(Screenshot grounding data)
§
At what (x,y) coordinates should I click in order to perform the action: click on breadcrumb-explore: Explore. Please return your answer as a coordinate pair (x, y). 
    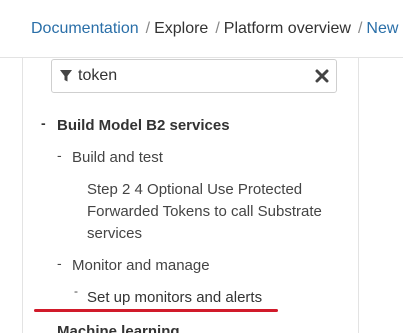
    Looking at the image, I should click on (181, 28).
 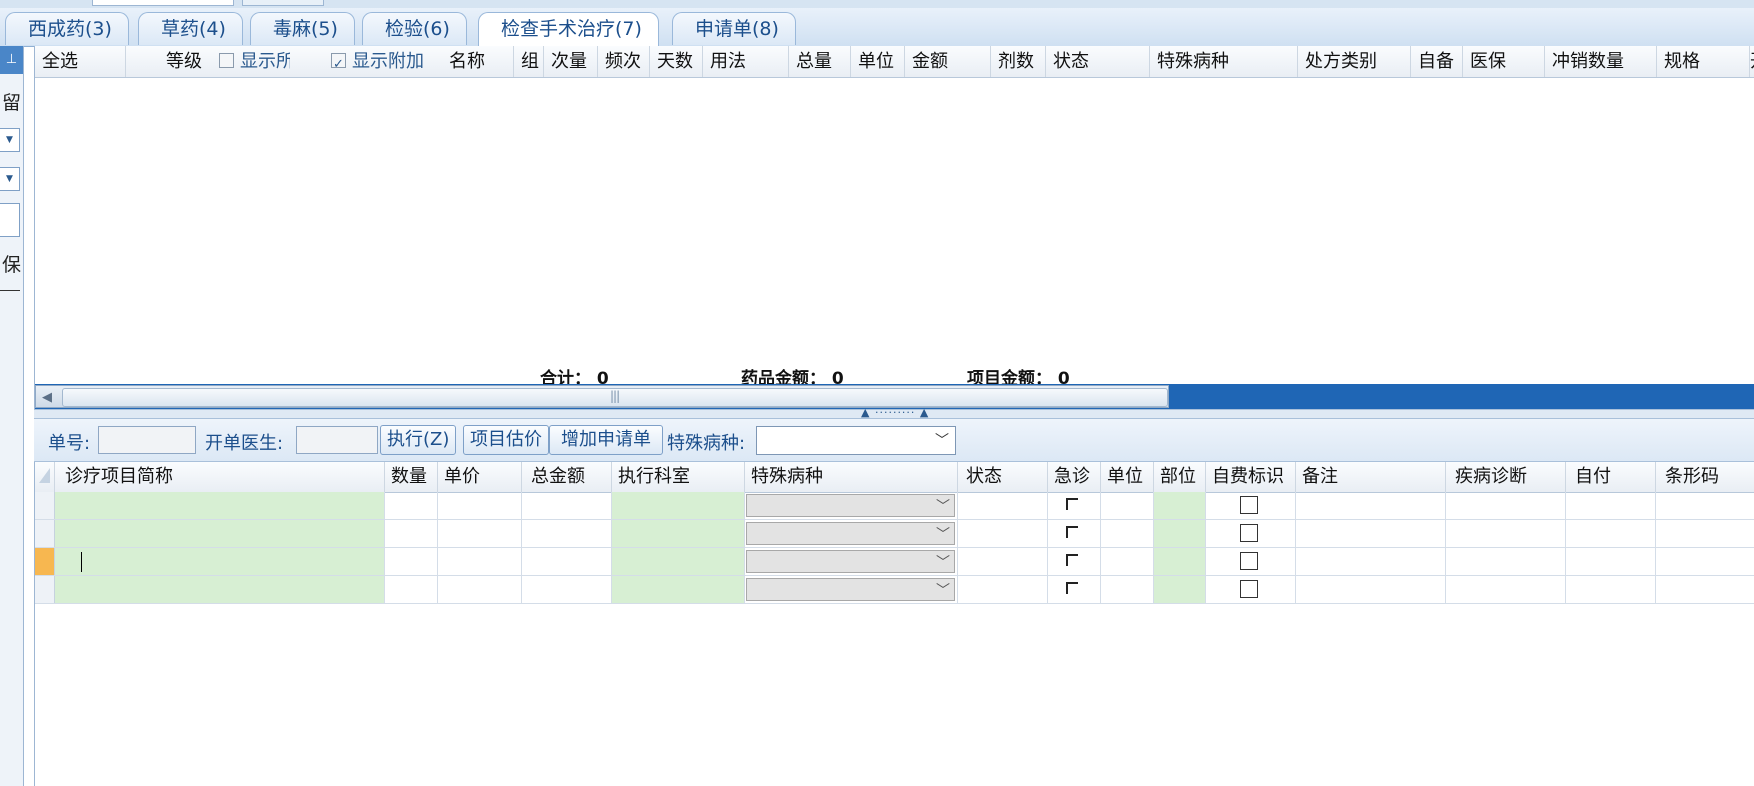 I want to click on urgent-cell, so click(x=1074, y=590).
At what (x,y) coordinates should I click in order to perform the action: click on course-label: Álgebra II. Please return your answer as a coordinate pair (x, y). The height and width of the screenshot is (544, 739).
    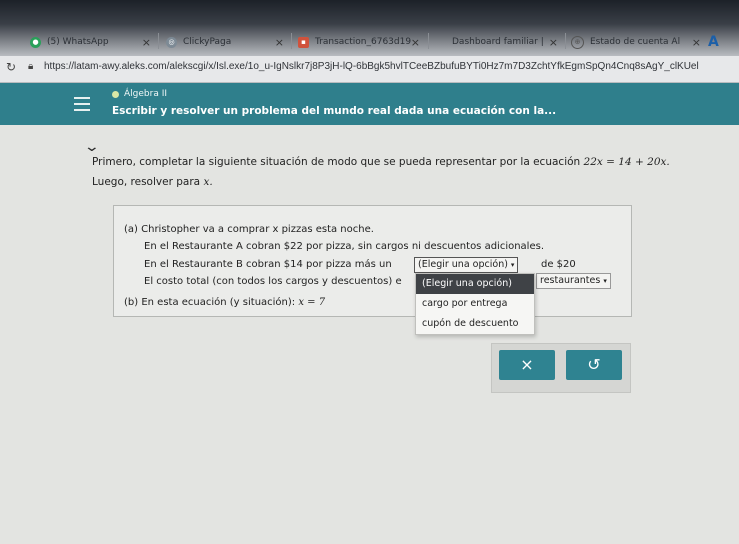
    Looking at the image, I should click on (146, 94).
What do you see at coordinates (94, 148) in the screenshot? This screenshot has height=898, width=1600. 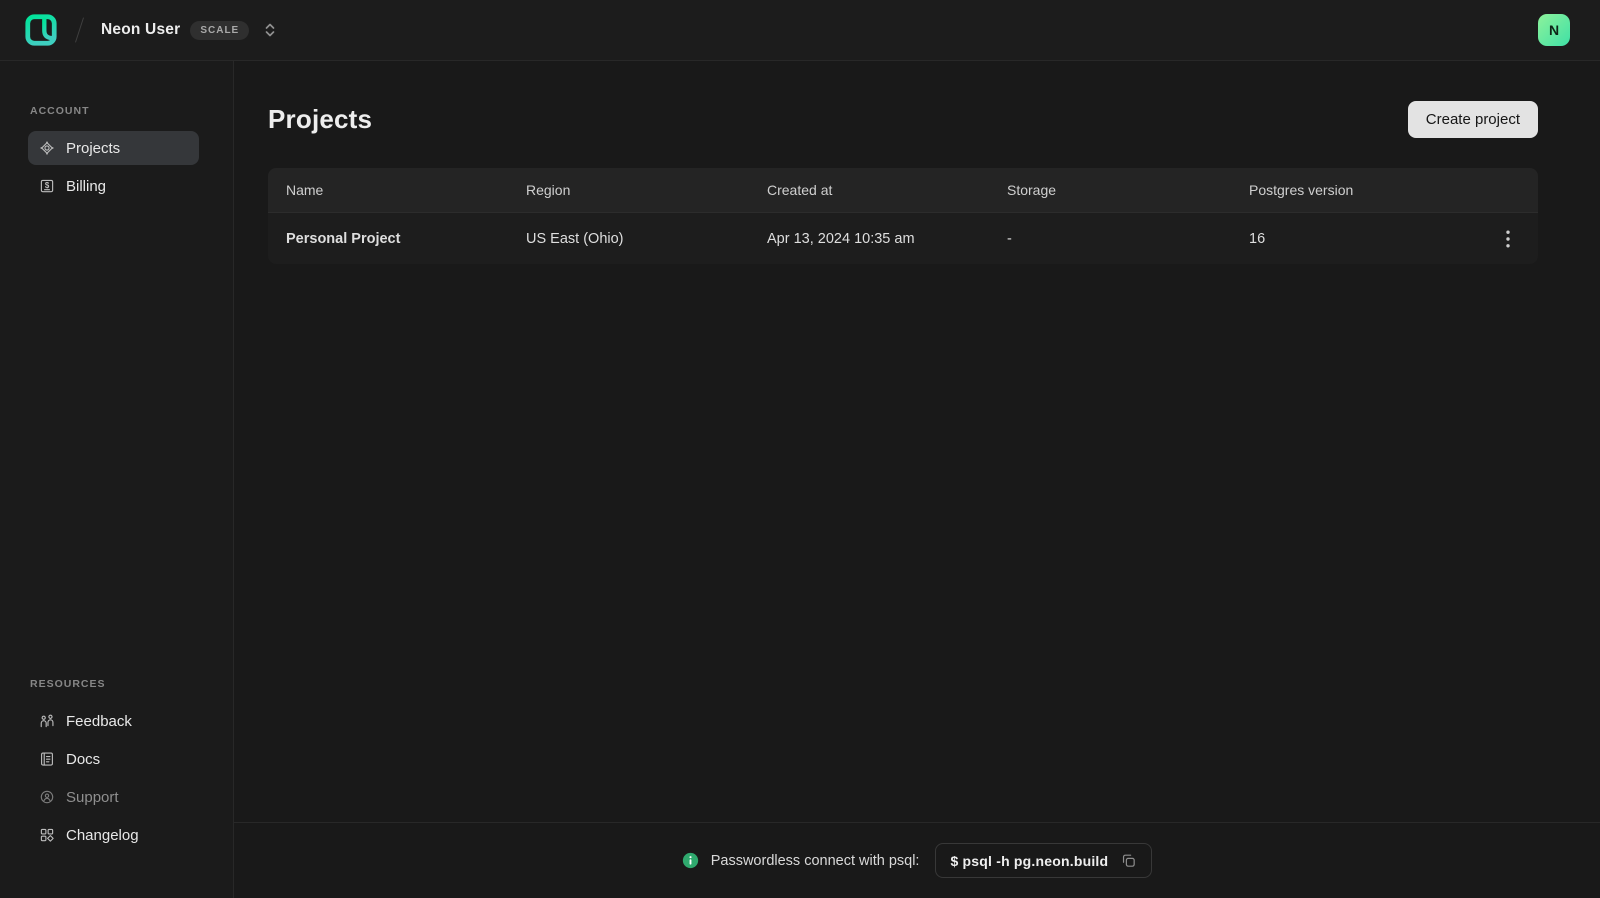 I see `sidebar-item-label: Projects` at bounding box center [94, 148].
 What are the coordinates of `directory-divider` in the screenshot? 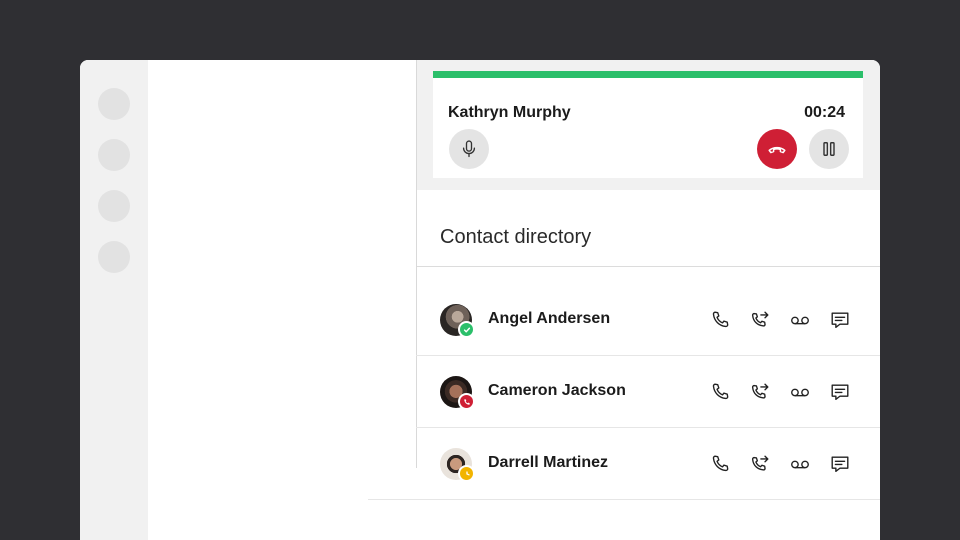 It's located at (648, 266).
§
* Task directions
Arrange the part of the data that runs from its start through the line containing "Looking at the image, I should click on (146, 94).", both ends included, as a Markdown table with the columns Row and Line, one row per line and blank lines omitted. Leave the pictures out of the table.

* Reply
| Row | Line |
|---|---|
| 1 | At what (x,y) coordinates should I click in order to perform the action: click on breadcrumb-explore: Explore. Please return your answer as a coordinate pair (x, y).  |
| 2 |     Looking at the image, I should click on (181, 28). |
| 3 |   I want to click on urgent-cell, so click(x=1074, y=590). |
| 4 | At what (x,y) coordinates should I click in order to perform the action: click on course-label: Álgebra II. Please return your answer as a coordinate pair (x, y). The height and width of the screenshot is (544, 739). |
| 5 |     Looking at the image, I should click on (146, 94). |